In realtà, ci sarebbe anche un’altra cosa interessante da fare in questo periodo, ed è direttamente mettersi in politica. Lo so che sembra una boutade, dato il livello di impresentabilità della politica – vedi alla voce astensionismo – ma quando succedono cose che non sono mai successe presumibilmente si sta dentro una fase cruciale degli avvenimenti storici e politici e starci dentro è, ancora una volta, formativo: non mi sembra questo un cattivo periodo per un giovane per cominciare a fare politica: è interessante, è vivace, ci sono un sacco di spazi e una situazione abbastanza fluida da non essere obbligati per forza a fare politica esclusivamente con questi.

Oltretutto, non so ancora per quanto ma questo è un periodo nel quale si può entrare in politica in avvenimenti cruciali senza che ci siano rischi per l’incolumità personale, un caso piuttosto raro.

Finché dura, naturalmente.

Darsi al baseball

Se però non ce la fate a fare politica ma volete provare a abbandonare la partigianeria, io un suggerimento ce l’ho.

Prendetelo come un gioco, con regole, mosse e contromosse, e discutete di politica come se parlaste del baseball.

Non del calcio, perché quello è esattamente quello che state già facendo.

Ma il baseball, diamine, nessuno si deve essere mai azzuffato per il baseball. Ed è un gioco interessante, pieno di tatticismi, di strategie complesse, di protagonisti incomprensibili.

Ed è una palla mostruosa.

Lo so che anche questa sembra una boutade, ma quello che serve è creare un grado di separazione tra voi e la politica.

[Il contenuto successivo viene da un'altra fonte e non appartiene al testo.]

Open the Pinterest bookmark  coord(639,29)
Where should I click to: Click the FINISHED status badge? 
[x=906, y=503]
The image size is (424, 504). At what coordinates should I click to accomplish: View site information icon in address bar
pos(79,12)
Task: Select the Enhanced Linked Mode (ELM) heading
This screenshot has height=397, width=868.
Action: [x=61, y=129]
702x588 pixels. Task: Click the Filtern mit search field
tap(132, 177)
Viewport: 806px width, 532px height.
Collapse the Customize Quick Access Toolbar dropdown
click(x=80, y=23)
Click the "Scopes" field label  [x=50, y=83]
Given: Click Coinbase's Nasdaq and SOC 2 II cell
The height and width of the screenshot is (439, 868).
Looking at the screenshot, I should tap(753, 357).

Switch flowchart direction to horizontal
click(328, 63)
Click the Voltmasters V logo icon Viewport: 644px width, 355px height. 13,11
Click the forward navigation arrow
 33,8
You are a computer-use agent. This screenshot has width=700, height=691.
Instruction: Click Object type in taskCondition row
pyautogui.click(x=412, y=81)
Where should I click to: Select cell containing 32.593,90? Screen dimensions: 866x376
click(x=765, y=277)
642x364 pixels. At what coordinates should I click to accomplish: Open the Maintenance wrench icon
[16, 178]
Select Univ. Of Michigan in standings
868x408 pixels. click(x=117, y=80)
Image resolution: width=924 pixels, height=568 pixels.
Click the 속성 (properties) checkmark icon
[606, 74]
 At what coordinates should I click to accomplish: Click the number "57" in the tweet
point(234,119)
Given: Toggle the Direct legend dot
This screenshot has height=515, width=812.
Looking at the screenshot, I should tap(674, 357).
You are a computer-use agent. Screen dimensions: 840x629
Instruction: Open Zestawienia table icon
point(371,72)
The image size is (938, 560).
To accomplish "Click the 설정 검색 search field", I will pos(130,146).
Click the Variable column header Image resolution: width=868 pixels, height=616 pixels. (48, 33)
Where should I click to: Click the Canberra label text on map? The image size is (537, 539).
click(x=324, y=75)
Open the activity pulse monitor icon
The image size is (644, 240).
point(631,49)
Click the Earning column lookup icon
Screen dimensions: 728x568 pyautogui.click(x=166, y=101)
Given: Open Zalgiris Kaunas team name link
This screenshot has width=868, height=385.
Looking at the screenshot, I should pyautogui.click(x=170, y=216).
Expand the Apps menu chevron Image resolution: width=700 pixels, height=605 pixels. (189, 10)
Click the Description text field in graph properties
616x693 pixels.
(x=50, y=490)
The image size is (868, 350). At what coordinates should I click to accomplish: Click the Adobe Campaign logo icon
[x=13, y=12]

Anzi, più esattamente: c’è già un grado di separazione fra voi e la politica, perché nessuno di voi ne fa: vi limitate a commentarla, a rilanciare articoli, a fare i leoni da tastiera sfottendo gli avversari.

Come diceva un mio amico da poco, «non contate nulla». Solo che l’odio di parte vi acceca, e non vi fa vedere la separazione.

E quindi, tanto vale: prendete la politica come il baseball e provate a commentarla come fareste col baseball: chi è in difesa? Chi in attacco? Come sono piazzati i giocatori? Come è il confronto fra i leader delle due parti? E così via.

Credeteci, farebbe un sacco di bene.